[Supplied records Boundary: Start]

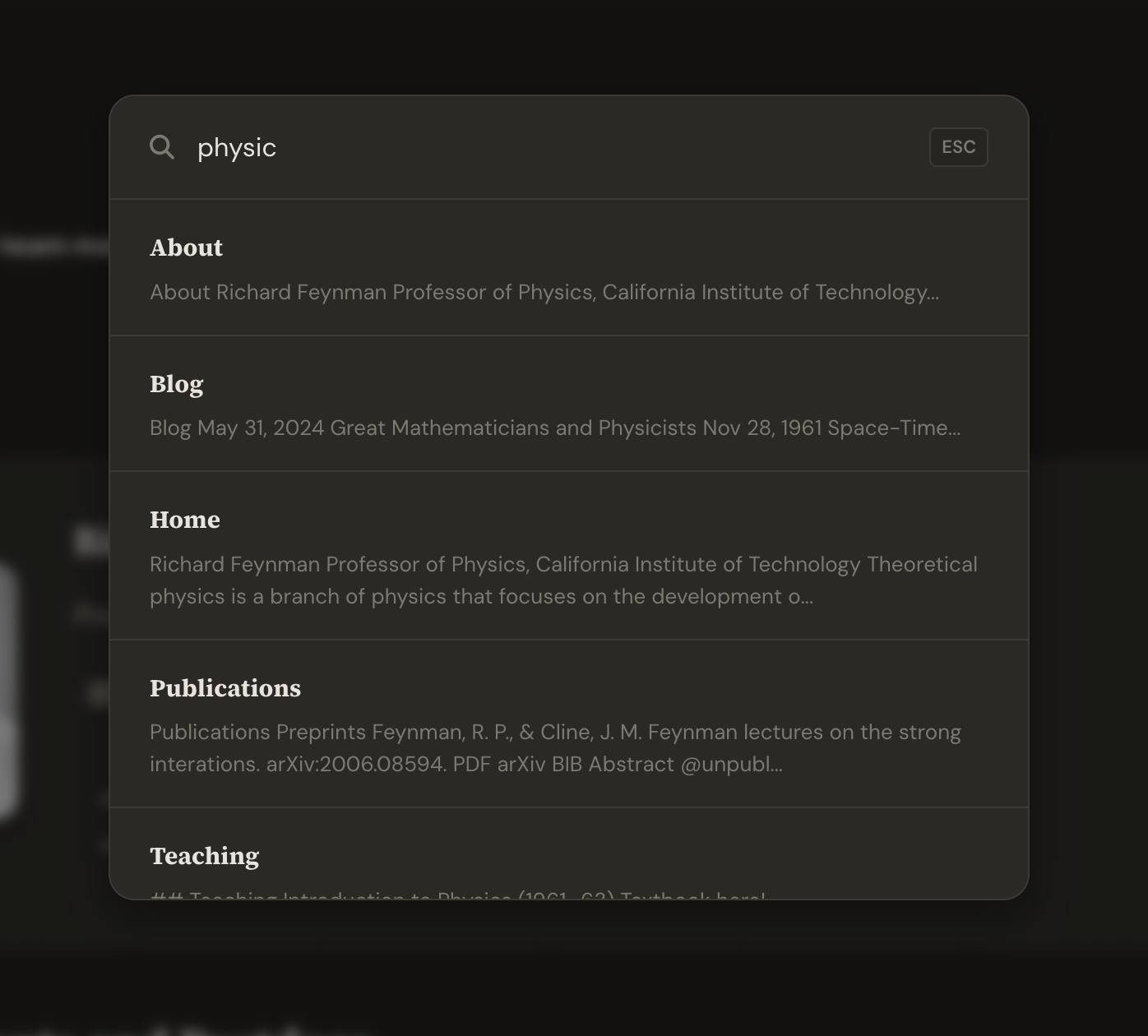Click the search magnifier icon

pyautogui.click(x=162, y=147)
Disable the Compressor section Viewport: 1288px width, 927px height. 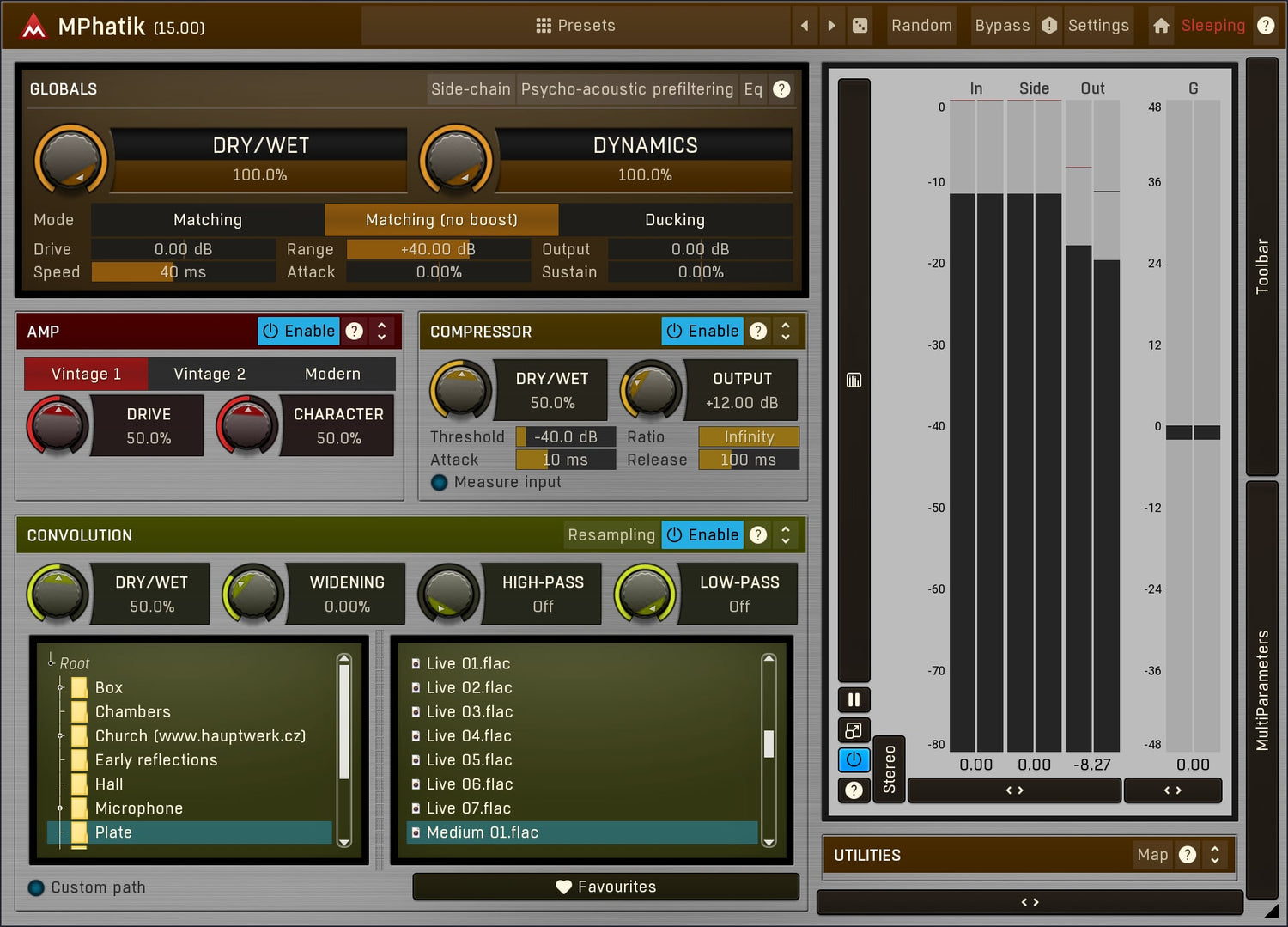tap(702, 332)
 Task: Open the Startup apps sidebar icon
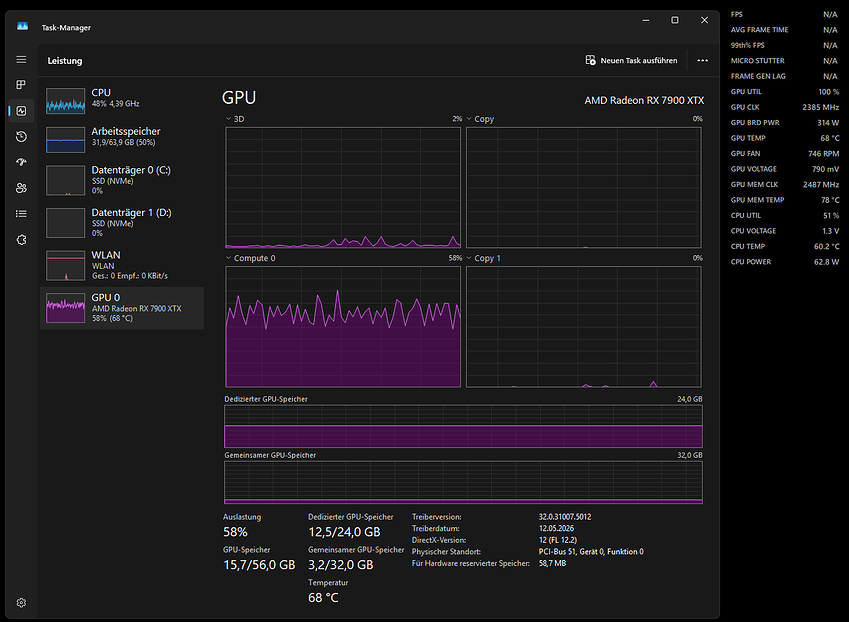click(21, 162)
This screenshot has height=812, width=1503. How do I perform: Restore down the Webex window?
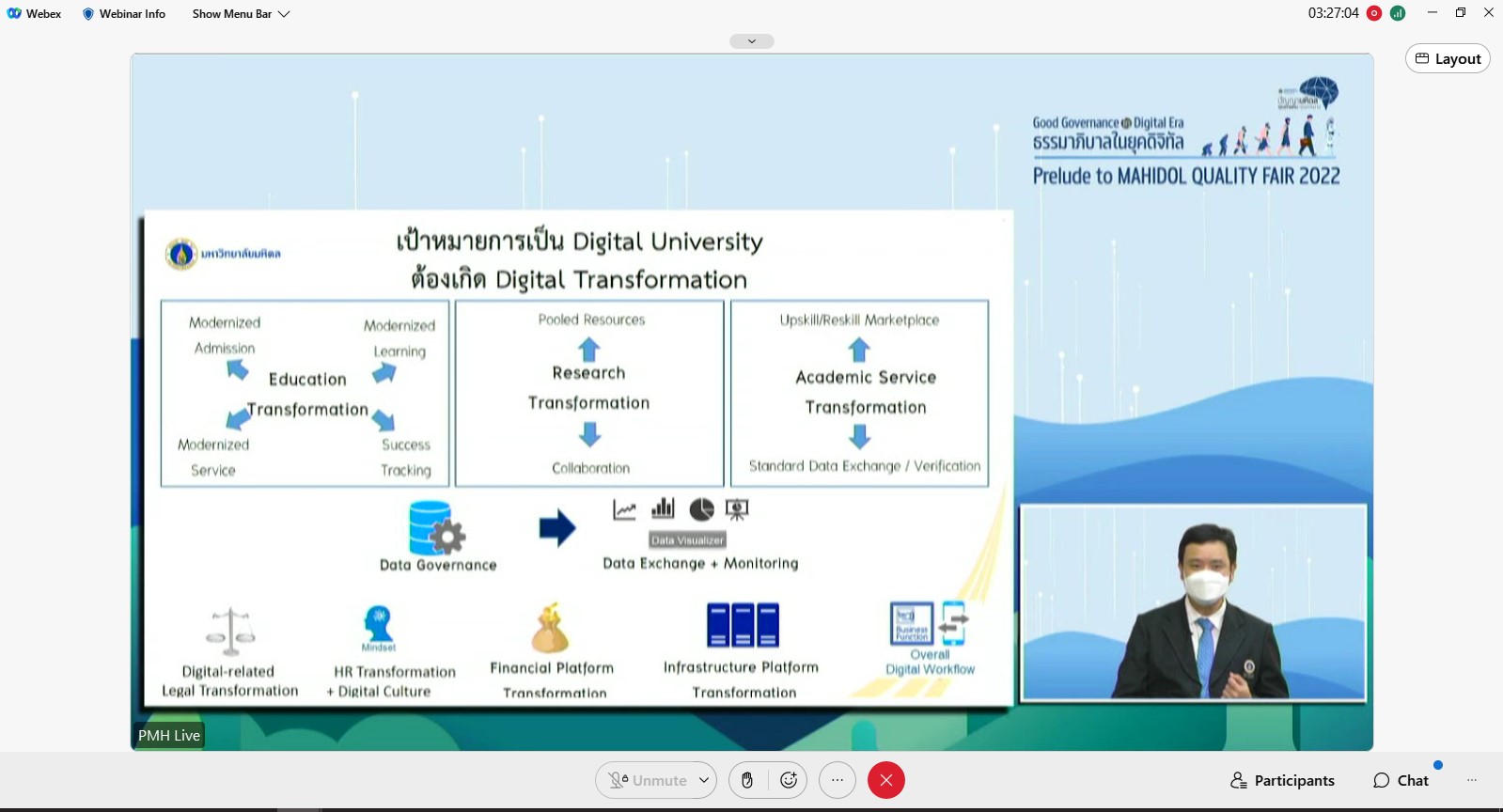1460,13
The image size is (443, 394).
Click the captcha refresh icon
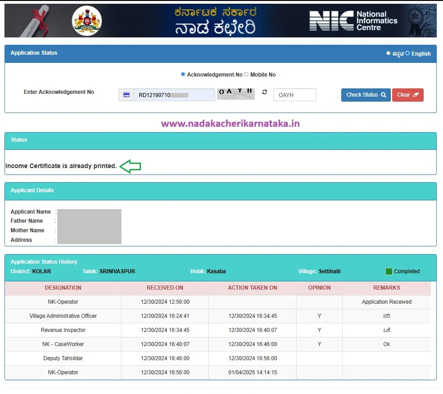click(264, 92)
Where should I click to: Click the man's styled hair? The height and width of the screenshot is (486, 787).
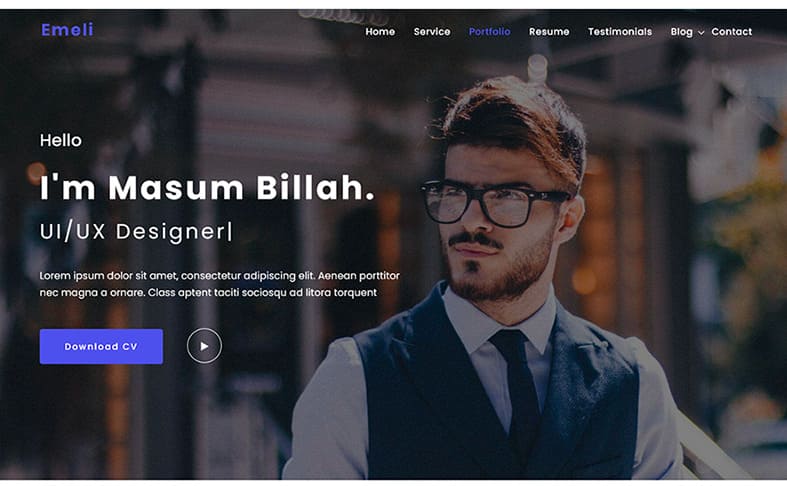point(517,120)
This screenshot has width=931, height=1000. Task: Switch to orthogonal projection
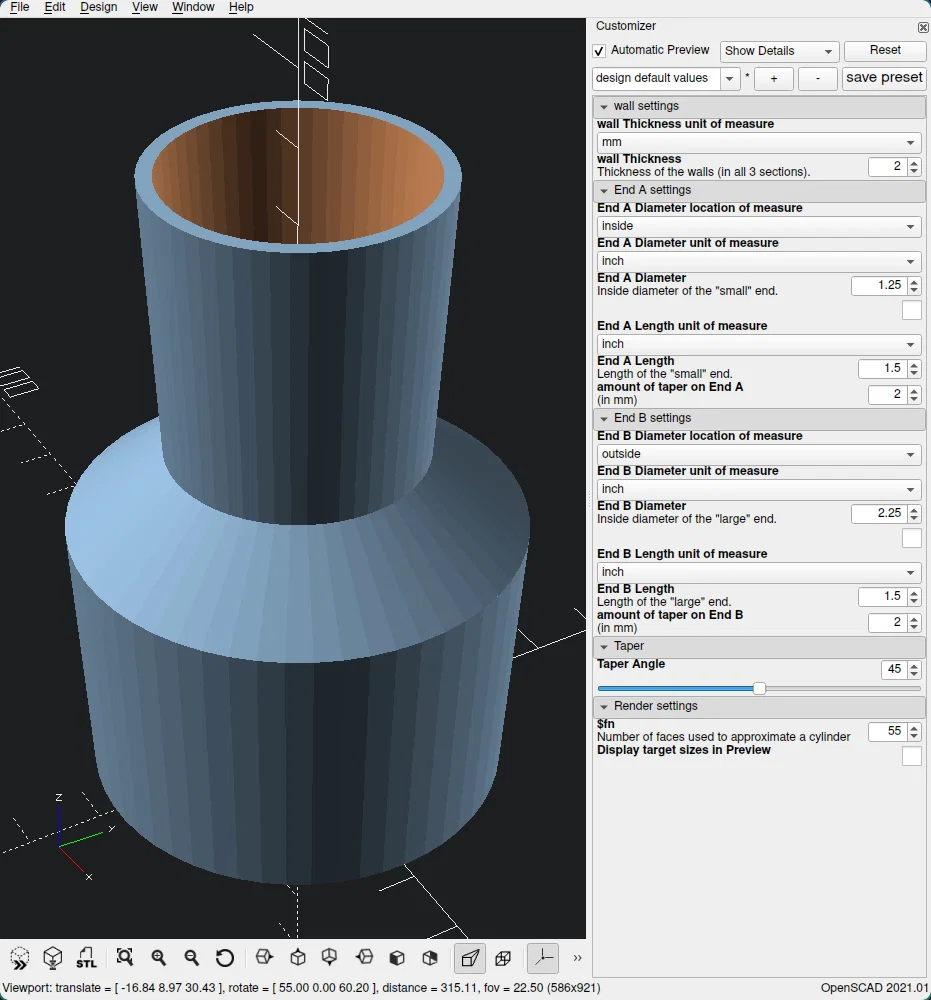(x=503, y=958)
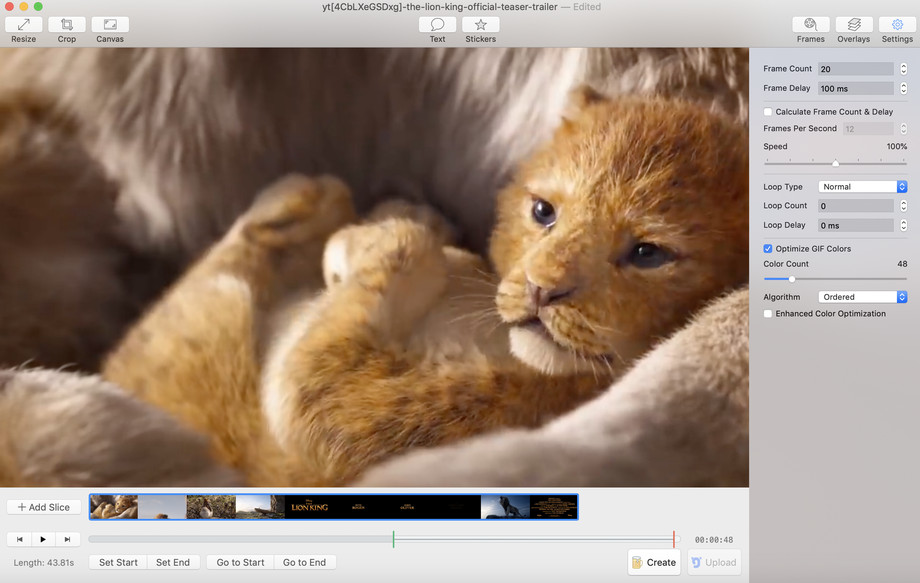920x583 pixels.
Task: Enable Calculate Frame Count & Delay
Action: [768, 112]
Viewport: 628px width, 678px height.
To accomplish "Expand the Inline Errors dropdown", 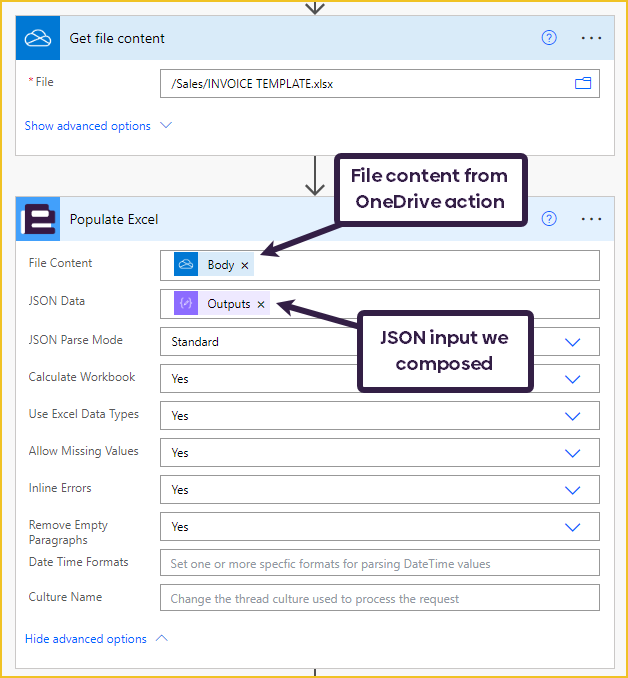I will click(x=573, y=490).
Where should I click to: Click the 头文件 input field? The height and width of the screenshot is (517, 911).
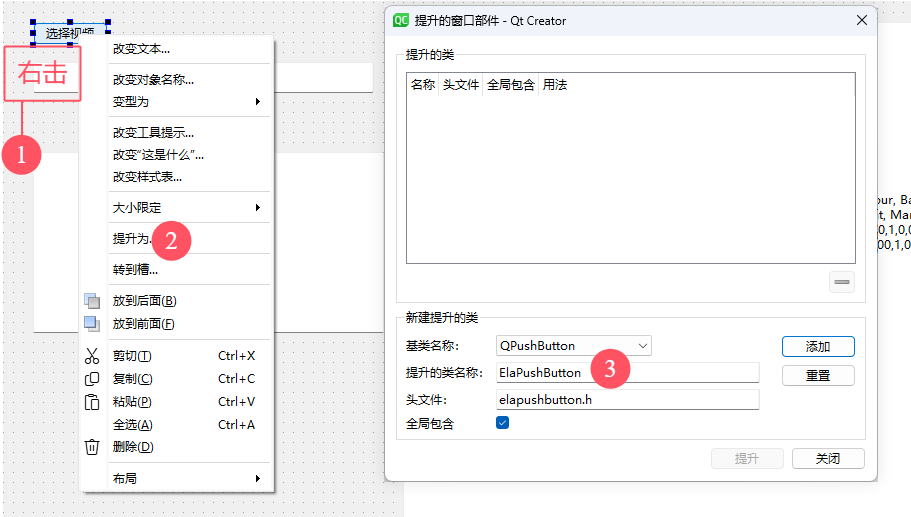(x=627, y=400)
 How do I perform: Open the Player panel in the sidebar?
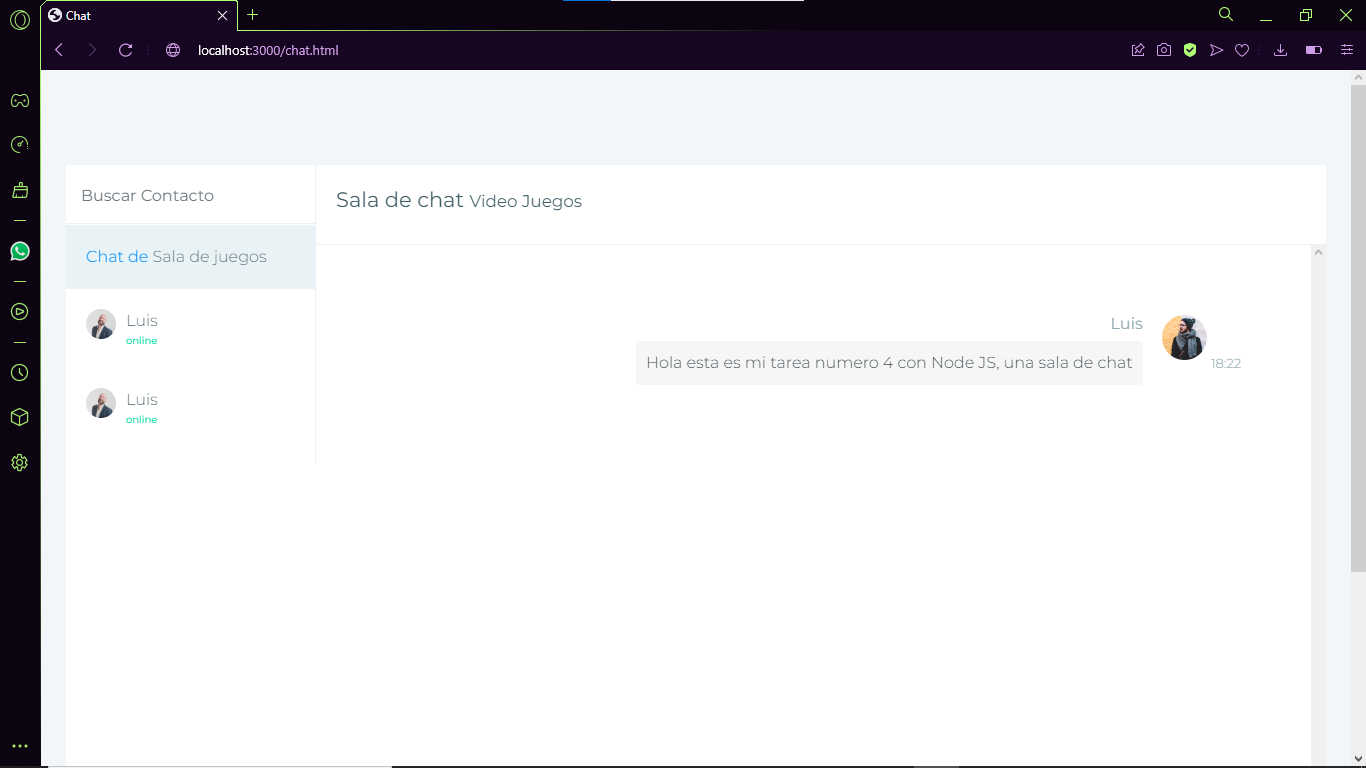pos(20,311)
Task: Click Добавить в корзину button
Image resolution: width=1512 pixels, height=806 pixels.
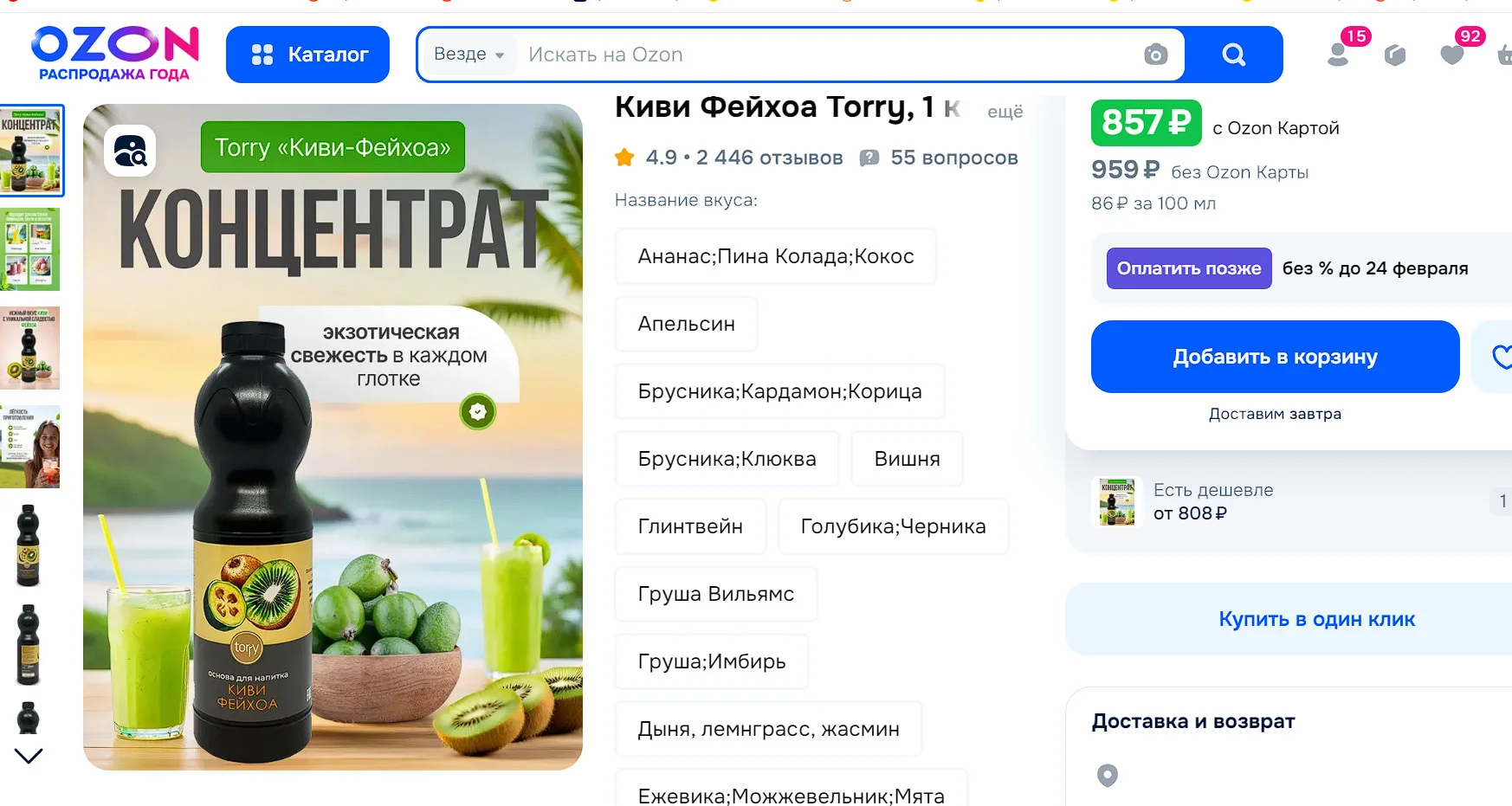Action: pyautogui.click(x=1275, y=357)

[Supplied records Boundary: End]

What is expected: All pictures are to be skipped. Output, word for word, the lines in the data above starting at the line containing "This screenshot has width=931, height=1000." and ending at the line containing "Viewport: 628px width, 678px height.".

Output below:
This screenshot has width=931, height=1000. Task: Switch to orthogonal projection
(x=503, y=958)
920x583 pixels.
Task: Enable Calculate Frame Count & Delay
Action: [768, 112]
Viewport: 628px width, 678px height.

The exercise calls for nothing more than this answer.